▶ **SELECTED TEXT**:
The Secret History of the Motorway

Last Hurrah: 1989 - 1998

In 1989, there was some absolutely shocking news.

The Moon landings really were faked?

Clearly, but no, that's not it.

With remarkably little fanfare beforehand, a little Government document was published. Going by the snappy title of 1989/Cm 693 (or by its Sunday name of "Roads For Prosperity"), this document was a revelation. Suddenly road-building was back in fashion, and back with a bang.

Road congestion is bad for the economy. It imposes high costs on industry and other road users, by wasting time, delaying deliveries and reducing reliability. Various estimates have been made of these economic costs of road congesion. There is no way of making accurate overall estimates, but it is clear that the costs are very high.

Road congestion is also bad for the environment and bad for safety. It encourages traffic to use unsuitable roads, damaging the quality of life of people who live nearby, wasting fuel and increasing the number of accidents.

This was huge. I mean, absolutely massive.

The new programme will add over 2,700 miles of new or widened roads to the trunk road network.

Looking through the document, it's a road planners' dream. On the motorway side, it included completion of the M3, M20, M40, M49, the Second Severn Crossing, the Manchester Outer Ring Road (now M60), the A446(M) Northern Relief Road, the Western Orbital, the M62 Relief Road and some upgrades of A1 to A1(M). There were also huge amounts of motorway widening on the cards, such as the entire stretch of the M1 between M25 and M18, the entire M25, the M62 between Manchester and Huddersfield, and the M6 between Wolverhampton and the M56 and between the M1 and M42. And to top it all off, the M12 was back on - or at least the version that went between the M25 and Chelmsford!

▶ **WHAT THE TASK ASKS**: Copy out the motorway history text above word for word, from its title through the final sentence.

▶ **SOURCE MATERIAL**:
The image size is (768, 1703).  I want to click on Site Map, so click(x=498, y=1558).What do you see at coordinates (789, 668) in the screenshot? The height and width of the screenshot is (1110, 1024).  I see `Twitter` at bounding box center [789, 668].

▶ **REPLY**:
The Secret History of the Motorway

Last Hurrah: 1989 - 1998

In 1989, there was some absolutely shocking news.

The Moon landings really were faked?

Clearly, but no, that's not it.

With remarkably little fanfare beforehand, a little Government document was published. Going by the snappy title of 1989/Cm 693 (or by its Sunday name of "Roads For Prosperity"), this document was a revelation. Suddenly road-building was back in fashion, and back with a bang.

Road congestion is bad for the economy. It imposes high costs on industry and other road users, by wasting time, delaying deliveries and reducing reliability. Various estimates have been made of these economic costs of road congesion. There is no way of making accurate overall estimates, but it is clear that the costs are very high.

Road congestion is also bad for the environment and bad for safety. It encourages traffic to use unsuitable roads, damaging the quality of life of people who live nearby, wasting fuel and increasing the number of accidents.

This was huge. I mean, absolutely massive.

The new programme will add over 2,700 miles of new or widened roads to the trunk road network.

Looking through the document, it's a road planners' dream. On the motorway side, it included completion of the M3, M20, M40, M49, the Second Severn Crossing, the Manchester Outer Ring Road (now M60), the A446(M) Northern Relief Road, the Western Orbital, the M62 Relief Road and some upgrades of A1 to A1(M). There were also huge amounts of motorway widening on the cards, such as the entire stretch of the M1 between M25 and M18, the entire M25, the M62 between Manchester and Huddersfield, and the M6 between Wolverhampton and the M56 and between the M1 and M42. And to top it all off, the M12 was back on - or at least the version that went between the M25 and Chelmsford!